仮に妖精たち・シノゾイック工房のどちらの観測結果も正しく,本当に突然,2体目のガガランドスが出現したのだとしたら。
その発生源は何処なのか。
急激にフリーヴァス,イヴリスクの個体から成長したのだとしたら,それを齎した要因は何なのか。
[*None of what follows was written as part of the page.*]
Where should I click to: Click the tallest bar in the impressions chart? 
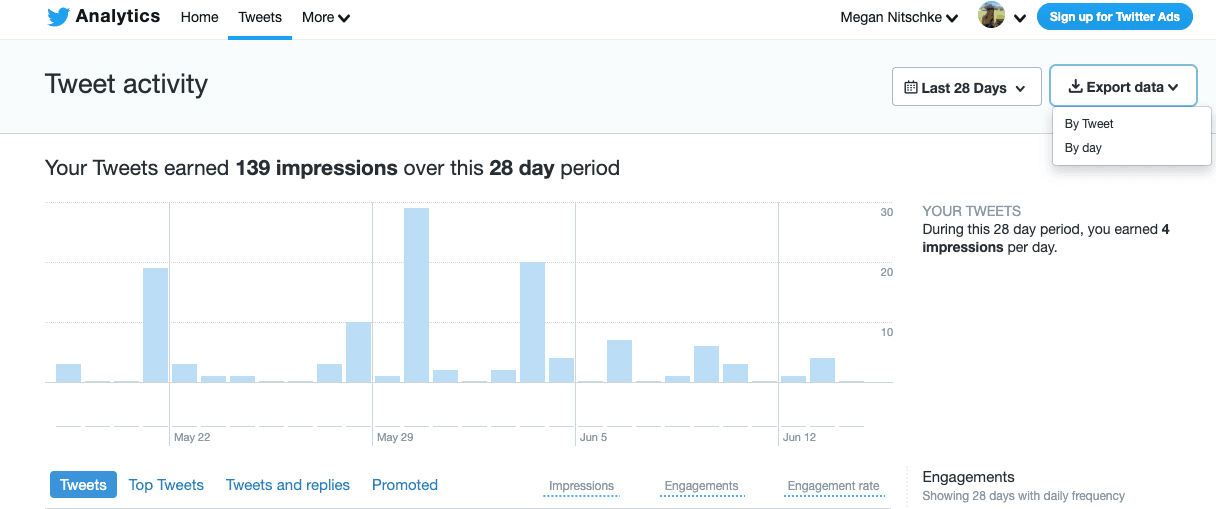coord(416,295)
果たしてそれは,たった1つの要因によって説明のつくものなのか。
「あった……おい,お前たち。これを見てみろ」
カトラ様が私達を呼ぶ。行ってみると,そこにあったのは,ガガランドスの横腹に刻まれた魔導陣。
「同じ紋章だ。昼前に出現した,イヴリスクに刻まれていたものとな」
「確かに……これって,黎明の泉から与えられる紋章,ですよね」
「その筈です。もしかしたら,2体目のガガランドスが見つからなかったのも,これが要因だったりするのでしょうか?」
「その可能性は高いな。泉というと,間違いなく水属性魔導が関与している。その潤沢の性質が,魔獣達に急成長を齎して,一段階上の状態へと進化させるのかもしれない。念のため,投げつけられた他のフリーヴァスも確認しておこう」
そう言うと,カトラ様は1体ずつ小さな遺骸の確認作業を開始する。私達も手伝った結果,すぐに全個体に魔導陣は刻まれていないことが確認できた。
「よし,ある程度の確証は得た。ティンクルスター,ノーマン から双眼鏡を受け取って,先ほどと同様私達が進む間の警戒を行え」
そう言うと,特に疲れた様子もなくカトラ様はタンッと軽く木の幹を蹴って進み始める。 もう少し休憩したい……とは,とても言える状況ではなかった。